We tested our approach in a dense hydro-climatological monitoring network that
encompasses 16 recording streamgauges and 21 pluviographs in the Alzette River basin in
Luxembourg (Europe). Catchment scales are ranging from 0.47 to 285 km2 and they have
clean- and mixed combinations of distinct geologies ranging from schists to marls, sandstone,
dolomite and limestone.
Previous investigations in the area of interest have shown that geology largely controls
winter runoff coefficients. Here, we focus at how catchment geology is ultimately affecting
catchment storage.
We used the approach of Sayama et al. (2011) to compute catchment dynamic storage
changes for each winter season over the period 2002-2012 (based on precipitation as input;
discharge and evapotranspiration as output). We determined dynamic storage changes for
each winter semester (October to March) in all 16 catchments over the period 2002-2012. At
the beginning of each hydrological winter season, all catchments showed similar trends in
storage change. A few weeks into the winter season, catchments with lowest permeability
(e.g. marls) started to plateau. The highest storage values were reached several
months later in the season in catchments dominated by permeable substrate (e.g.
sandstone).
For most catchments, we found strong correlations between baseflow prior to the recharge
period (i.e. at initiation of the total storage calculations) and the seasonal maximum value of
the total storage change calculations. In order to determine the maximum storage potential for
each catchment, we fitted a trendline through the annual ‘initial baseflow - maximum storage’
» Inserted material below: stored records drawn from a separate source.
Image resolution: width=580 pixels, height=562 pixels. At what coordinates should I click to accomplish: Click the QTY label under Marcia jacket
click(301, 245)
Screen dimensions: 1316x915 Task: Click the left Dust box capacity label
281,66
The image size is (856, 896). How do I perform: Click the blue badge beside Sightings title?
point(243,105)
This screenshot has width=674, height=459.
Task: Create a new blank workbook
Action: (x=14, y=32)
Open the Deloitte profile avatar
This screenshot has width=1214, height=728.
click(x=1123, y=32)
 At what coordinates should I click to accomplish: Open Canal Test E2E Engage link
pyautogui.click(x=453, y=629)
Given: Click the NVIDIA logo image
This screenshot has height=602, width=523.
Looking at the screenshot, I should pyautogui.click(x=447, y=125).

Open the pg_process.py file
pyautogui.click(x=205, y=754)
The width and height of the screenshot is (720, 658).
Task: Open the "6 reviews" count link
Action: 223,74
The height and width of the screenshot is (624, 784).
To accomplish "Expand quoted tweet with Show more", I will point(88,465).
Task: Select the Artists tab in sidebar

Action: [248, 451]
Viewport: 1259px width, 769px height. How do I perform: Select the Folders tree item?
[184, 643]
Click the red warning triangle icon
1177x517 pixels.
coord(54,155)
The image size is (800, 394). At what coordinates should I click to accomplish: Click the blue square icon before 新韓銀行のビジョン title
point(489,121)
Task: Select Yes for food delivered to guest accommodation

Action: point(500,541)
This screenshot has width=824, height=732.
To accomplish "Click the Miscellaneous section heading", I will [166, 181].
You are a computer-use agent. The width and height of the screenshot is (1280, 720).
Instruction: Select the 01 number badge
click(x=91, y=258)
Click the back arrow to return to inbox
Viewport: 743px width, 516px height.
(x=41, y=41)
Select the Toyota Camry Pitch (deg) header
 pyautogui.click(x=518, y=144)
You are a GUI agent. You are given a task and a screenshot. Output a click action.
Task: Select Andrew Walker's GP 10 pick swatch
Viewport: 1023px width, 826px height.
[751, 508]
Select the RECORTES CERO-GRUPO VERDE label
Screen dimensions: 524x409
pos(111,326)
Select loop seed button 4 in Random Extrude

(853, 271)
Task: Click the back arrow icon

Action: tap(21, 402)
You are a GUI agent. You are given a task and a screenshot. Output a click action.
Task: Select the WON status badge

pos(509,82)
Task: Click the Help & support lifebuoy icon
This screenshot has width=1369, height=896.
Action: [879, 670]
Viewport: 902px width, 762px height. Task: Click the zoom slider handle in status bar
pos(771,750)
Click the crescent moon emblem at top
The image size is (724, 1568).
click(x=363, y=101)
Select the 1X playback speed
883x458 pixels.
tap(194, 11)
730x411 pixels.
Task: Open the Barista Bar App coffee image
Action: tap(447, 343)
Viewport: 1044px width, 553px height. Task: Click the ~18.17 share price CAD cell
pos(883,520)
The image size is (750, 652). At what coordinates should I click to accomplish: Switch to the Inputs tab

populations. By extrapolating these trendlines to zero flow conditions, we obtained the
maximum storage potential.
Our results show that these maximum storage values clearly tend to be larger in
catchments dominated by permeable substrate, compared to areas underlain by impermeable
bedrock. In the latter, average filling ratios were found to be substantially higher (exceeding
80%) than in catchments dominated by permeable substrate (approximately 40%). These
findings were confirmed by average seasonal winter runoff coefficients that are substantially
higher in catchments dominated by impermeable bedrock (Pfister et al., in prep.). Our new
approach allows a fast assessment of storage potential in catchments based on discharge,
precipitation and evapotranspiration data.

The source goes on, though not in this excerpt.